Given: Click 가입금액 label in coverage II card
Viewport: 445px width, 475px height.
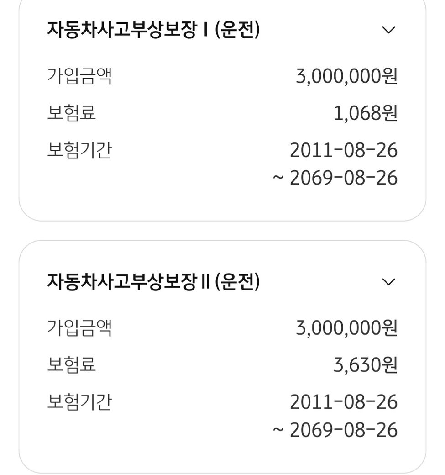Looking at the screenshot, I should coord(79,327).
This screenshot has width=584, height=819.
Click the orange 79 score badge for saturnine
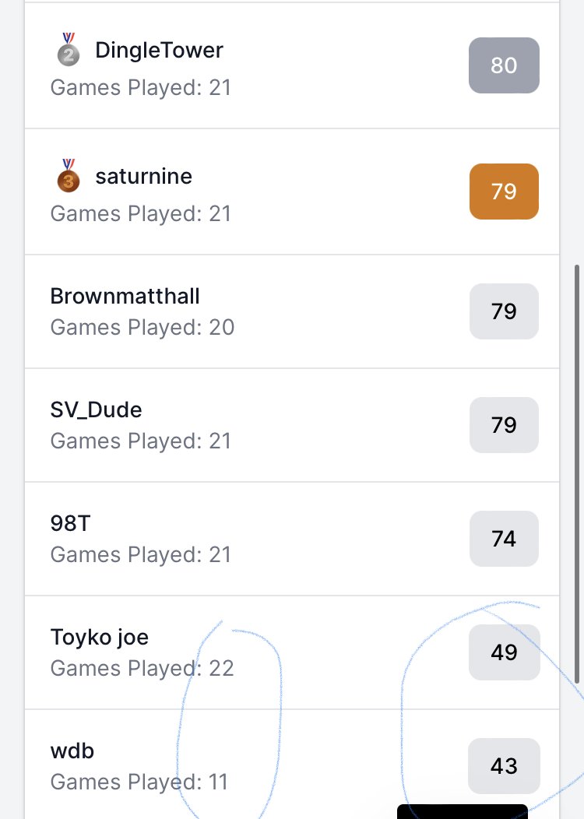(x=504, y=192)
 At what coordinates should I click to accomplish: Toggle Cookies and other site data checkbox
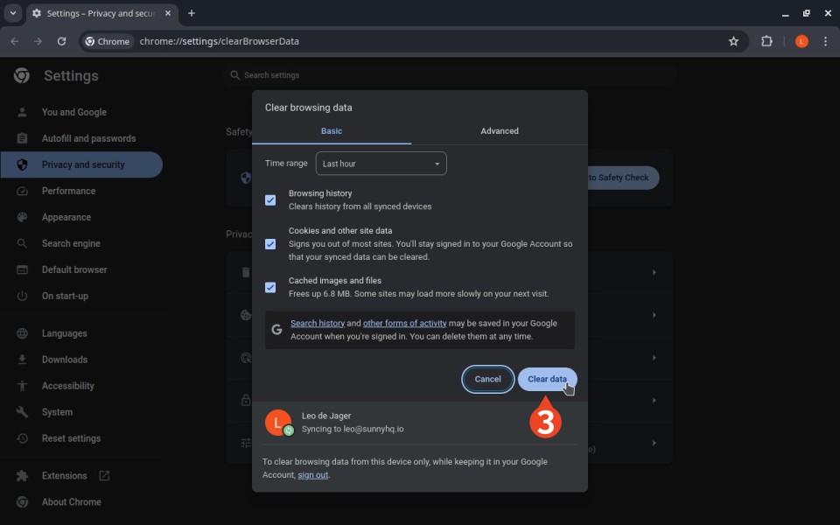270,244
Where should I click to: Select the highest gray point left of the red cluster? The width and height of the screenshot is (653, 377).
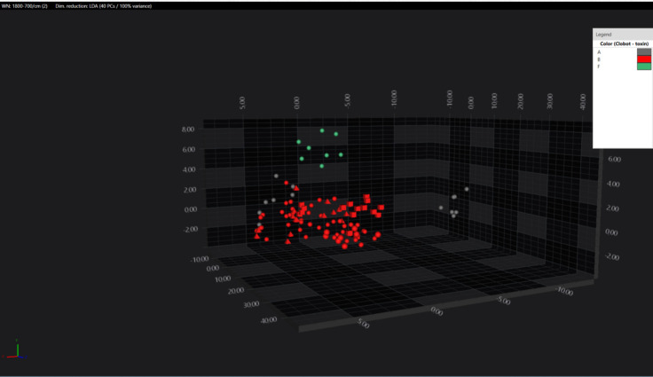276,177
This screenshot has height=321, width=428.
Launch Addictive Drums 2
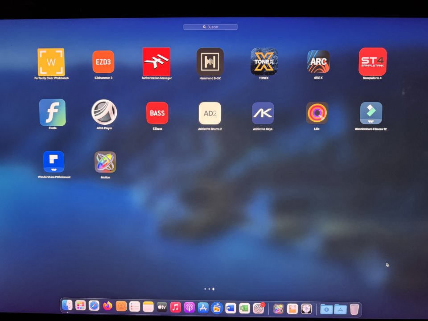pos(210,113)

## What to do
Where the word "This" occurs in a line of the records, copy that line.

## Completed exercise
This screenshot has width=584, height=819.
This screenshot has height=321, width=428.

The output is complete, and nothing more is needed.